_Source rows_
········

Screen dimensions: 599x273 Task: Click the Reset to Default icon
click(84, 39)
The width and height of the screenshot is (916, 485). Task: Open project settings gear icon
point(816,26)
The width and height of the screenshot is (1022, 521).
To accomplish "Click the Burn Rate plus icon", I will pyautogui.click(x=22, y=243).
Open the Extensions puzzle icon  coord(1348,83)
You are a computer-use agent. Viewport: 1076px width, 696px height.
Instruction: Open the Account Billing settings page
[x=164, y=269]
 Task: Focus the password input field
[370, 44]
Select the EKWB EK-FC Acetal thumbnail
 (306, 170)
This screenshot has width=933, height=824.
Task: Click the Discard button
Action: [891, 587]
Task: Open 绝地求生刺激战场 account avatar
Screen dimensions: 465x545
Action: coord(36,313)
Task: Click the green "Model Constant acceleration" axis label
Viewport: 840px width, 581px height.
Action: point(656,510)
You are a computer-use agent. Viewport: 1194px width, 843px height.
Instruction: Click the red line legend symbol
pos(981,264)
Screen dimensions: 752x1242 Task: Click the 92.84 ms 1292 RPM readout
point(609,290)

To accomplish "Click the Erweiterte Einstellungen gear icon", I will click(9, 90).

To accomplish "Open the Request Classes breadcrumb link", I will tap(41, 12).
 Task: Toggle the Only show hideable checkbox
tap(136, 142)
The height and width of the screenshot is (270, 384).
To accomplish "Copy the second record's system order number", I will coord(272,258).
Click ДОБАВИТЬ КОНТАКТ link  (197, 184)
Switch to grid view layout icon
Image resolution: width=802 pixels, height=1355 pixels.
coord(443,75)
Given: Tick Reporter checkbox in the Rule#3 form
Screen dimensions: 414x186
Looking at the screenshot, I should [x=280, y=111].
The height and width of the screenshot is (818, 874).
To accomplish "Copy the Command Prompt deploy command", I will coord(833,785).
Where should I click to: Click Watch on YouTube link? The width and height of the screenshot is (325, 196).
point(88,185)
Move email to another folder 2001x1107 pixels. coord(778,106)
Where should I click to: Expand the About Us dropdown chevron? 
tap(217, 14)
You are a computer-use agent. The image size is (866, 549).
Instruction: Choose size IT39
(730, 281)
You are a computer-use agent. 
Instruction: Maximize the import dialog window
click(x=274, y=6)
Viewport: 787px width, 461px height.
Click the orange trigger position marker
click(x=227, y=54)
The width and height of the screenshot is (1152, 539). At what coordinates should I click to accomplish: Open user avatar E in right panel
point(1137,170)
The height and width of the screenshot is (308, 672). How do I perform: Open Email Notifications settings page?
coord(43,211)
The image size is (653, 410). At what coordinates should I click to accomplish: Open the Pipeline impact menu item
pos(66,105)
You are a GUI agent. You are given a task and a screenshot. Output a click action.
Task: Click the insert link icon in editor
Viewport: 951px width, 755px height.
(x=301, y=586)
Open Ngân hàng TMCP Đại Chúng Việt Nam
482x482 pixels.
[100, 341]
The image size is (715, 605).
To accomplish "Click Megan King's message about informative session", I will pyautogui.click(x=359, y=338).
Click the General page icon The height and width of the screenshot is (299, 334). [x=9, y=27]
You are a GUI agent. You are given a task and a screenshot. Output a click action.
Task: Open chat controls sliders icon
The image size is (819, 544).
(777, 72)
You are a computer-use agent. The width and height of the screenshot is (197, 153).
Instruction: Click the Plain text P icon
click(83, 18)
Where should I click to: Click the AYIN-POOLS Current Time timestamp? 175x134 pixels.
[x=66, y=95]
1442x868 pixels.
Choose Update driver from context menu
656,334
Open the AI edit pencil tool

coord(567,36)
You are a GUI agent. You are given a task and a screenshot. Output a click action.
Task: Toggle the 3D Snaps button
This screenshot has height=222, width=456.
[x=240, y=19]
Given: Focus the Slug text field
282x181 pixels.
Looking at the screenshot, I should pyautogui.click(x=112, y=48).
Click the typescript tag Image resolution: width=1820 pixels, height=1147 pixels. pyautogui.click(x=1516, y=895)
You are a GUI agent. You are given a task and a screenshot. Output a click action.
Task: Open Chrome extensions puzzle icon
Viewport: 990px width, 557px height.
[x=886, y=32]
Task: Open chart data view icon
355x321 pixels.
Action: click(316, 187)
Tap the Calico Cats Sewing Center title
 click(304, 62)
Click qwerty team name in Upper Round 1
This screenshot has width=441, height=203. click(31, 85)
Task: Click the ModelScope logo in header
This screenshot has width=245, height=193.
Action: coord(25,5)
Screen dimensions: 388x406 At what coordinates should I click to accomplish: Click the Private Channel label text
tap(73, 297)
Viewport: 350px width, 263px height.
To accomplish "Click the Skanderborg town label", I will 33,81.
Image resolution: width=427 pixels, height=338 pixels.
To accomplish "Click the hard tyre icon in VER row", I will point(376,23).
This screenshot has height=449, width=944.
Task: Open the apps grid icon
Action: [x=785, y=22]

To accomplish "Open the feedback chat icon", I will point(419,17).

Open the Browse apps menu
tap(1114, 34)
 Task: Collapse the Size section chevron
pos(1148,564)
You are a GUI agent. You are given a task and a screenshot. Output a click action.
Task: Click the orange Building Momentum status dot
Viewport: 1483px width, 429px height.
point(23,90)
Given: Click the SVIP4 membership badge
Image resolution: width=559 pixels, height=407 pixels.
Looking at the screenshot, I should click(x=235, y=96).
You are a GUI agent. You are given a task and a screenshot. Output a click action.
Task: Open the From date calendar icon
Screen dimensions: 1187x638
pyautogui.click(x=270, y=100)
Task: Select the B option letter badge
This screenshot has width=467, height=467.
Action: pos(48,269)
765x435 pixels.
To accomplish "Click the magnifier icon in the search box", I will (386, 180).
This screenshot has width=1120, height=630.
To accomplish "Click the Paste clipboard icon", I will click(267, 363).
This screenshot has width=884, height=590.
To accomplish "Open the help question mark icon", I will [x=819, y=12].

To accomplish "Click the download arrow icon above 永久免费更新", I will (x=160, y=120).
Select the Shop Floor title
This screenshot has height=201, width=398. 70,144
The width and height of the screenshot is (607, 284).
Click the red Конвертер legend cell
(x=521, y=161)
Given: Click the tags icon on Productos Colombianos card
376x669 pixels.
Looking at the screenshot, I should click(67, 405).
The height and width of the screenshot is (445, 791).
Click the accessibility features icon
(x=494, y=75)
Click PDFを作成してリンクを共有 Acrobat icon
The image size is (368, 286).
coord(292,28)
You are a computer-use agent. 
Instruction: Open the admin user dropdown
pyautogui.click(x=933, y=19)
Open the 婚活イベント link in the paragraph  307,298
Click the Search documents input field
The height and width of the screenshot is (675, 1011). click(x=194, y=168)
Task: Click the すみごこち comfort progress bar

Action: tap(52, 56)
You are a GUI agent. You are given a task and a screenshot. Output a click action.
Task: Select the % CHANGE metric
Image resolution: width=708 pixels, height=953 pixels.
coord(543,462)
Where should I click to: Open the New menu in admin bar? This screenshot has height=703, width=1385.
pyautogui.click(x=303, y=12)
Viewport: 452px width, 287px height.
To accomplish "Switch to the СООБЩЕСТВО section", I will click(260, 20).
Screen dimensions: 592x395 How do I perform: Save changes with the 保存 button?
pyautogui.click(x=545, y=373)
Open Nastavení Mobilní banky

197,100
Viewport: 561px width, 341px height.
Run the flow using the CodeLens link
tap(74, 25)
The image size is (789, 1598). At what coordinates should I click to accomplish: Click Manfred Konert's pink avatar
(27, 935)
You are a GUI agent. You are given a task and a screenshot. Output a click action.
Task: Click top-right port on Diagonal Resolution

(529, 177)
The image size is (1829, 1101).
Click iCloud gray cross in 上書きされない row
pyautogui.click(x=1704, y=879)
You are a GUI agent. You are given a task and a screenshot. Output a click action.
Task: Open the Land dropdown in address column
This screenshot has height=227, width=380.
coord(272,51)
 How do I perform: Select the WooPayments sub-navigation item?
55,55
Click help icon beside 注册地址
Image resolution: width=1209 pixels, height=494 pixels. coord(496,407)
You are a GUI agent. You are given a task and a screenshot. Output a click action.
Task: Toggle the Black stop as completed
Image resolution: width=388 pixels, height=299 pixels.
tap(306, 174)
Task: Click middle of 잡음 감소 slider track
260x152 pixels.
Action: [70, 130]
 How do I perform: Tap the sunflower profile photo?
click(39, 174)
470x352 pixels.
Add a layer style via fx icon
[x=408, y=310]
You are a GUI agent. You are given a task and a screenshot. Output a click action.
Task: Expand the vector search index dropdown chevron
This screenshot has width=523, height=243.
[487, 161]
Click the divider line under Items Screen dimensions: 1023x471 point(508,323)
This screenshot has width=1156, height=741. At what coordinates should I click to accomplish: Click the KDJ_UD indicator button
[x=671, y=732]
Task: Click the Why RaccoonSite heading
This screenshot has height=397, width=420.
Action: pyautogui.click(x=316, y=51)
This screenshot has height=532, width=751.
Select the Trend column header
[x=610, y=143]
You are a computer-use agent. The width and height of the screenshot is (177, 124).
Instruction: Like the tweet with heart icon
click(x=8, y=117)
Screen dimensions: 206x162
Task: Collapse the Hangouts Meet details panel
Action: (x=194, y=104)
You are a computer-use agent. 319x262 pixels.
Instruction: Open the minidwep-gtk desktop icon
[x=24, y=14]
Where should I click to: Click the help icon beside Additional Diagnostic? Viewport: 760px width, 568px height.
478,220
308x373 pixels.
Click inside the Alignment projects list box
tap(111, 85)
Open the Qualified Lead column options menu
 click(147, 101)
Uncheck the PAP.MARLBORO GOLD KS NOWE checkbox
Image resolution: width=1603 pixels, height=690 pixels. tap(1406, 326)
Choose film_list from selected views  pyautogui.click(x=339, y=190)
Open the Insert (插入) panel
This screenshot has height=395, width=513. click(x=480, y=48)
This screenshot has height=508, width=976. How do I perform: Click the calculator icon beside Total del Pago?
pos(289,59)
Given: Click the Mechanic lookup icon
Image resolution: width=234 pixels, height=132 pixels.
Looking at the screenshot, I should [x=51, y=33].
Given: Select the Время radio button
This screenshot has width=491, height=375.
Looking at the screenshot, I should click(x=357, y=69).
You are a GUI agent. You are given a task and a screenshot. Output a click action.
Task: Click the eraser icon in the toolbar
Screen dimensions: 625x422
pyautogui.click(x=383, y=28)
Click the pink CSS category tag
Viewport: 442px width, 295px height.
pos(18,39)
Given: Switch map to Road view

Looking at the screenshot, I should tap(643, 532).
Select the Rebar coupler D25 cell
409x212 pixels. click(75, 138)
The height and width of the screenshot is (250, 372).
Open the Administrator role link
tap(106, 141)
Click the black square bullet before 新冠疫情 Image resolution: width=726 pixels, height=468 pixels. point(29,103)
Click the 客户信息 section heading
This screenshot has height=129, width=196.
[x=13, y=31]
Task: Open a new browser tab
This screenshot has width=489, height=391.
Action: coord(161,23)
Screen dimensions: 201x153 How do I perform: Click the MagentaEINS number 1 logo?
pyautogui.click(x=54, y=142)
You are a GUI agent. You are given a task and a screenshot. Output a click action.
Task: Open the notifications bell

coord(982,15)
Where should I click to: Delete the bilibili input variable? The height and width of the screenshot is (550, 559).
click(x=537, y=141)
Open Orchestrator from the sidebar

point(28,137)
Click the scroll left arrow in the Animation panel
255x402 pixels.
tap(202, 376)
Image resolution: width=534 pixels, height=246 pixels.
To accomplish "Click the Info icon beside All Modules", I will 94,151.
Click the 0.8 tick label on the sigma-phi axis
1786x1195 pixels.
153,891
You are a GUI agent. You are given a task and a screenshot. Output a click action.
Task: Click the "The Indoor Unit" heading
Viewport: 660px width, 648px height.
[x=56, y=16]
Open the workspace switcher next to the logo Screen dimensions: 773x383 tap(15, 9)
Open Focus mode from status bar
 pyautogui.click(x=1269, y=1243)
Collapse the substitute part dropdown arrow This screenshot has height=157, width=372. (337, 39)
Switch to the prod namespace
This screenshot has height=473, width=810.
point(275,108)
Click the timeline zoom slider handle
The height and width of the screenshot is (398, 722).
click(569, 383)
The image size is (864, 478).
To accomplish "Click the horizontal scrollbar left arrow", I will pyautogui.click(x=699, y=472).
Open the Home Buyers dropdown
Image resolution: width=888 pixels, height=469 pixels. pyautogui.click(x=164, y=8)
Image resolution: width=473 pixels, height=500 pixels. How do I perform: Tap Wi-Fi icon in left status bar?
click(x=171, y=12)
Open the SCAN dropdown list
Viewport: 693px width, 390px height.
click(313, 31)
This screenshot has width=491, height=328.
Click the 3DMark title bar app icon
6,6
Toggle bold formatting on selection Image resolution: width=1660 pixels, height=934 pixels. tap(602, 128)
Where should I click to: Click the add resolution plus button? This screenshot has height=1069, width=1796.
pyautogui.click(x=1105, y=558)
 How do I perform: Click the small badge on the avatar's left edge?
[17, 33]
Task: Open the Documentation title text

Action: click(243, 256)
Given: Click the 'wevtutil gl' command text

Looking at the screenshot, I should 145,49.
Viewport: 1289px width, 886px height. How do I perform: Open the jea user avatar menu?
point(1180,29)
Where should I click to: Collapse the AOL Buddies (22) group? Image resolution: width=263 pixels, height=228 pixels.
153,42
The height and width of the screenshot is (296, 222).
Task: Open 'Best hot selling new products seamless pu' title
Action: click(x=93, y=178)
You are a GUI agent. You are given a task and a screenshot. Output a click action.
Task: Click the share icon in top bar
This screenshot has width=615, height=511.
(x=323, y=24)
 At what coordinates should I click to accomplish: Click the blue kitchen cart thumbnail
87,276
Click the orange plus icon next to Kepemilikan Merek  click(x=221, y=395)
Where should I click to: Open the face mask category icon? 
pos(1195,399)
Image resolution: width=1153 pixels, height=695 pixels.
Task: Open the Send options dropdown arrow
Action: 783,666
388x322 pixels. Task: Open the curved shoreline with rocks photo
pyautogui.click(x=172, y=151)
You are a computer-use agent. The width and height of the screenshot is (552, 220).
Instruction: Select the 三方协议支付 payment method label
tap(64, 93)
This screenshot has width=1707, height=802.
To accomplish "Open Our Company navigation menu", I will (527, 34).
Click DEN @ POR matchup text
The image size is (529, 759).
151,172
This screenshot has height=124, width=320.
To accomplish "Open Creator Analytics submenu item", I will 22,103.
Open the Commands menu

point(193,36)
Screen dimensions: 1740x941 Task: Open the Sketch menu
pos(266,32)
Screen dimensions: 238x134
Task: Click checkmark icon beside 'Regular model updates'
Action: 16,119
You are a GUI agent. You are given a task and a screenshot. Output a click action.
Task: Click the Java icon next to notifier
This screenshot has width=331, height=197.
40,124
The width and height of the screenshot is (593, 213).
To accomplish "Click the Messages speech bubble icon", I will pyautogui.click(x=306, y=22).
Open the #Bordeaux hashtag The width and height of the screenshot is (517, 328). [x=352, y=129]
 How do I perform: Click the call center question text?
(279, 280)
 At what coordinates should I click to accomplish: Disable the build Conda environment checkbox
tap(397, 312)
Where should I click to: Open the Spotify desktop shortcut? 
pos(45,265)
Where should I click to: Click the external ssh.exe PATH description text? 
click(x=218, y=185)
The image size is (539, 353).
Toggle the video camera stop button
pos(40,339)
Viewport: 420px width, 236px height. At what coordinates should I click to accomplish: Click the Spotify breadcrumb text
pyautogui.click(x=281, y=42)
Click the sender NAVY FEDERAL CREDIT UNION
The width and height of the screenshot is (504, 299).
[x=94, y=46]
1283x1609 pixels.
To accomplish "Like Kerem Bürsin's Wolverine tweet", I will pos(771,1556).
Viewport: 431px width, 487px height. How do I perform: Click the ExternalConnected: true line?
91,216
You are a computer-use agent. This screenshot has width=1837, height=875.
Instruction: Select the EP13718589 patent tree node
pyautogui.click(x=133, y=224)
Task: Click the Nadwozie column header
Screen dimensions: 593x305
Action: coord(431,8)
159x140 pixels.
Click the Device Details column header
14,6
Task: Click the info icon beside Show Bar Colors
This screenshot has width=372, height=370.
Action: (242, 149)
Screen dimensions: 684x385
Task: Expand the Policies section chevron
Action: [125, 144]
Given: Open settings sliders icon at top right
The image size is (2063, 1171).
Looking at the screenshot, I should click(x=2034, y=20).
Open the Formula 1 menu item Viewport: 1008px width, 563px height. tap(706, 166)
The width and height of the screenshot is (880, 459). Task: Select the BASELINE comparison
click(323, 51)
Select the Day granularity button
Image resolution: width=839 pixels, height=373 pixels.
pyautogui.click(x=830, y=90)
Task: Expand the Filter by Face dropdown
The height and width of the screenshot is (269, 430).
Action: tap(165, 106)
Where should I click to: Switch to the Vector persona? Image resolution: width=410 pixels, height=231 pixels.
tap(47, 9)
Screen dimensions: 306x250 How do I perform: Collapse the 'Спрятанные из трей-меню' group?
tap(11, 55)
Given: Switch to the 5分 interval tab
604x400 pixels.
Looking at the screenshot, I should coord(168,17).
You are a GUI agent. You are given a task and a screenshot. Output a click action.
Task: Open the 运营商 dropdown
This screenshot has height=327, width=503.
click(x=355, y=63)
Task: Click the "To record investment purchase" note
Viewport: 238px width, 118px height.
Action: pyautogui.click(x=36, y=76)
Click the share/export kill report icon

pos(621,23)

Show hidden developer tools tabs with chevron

········

_Short task_
Give the rows starting at the line that contains "Click the black" and ending at the line that contains "Action: coord(161,23)" as a numbered list, leaving out blank lines.

_Output of the exercise_
1. Click the black square bullet before 新冠疫情 Image resolution: width=726 pixels, height=468 pixels. point(29,103)
2. Click the 客户信息 section heading
3. This screenshot has height=129, width=196.
4. [x=13, y=31]
5. Task: Open a new browser tab
6. This screenshot has width=489, height=391.
7. Action: coord(161,23)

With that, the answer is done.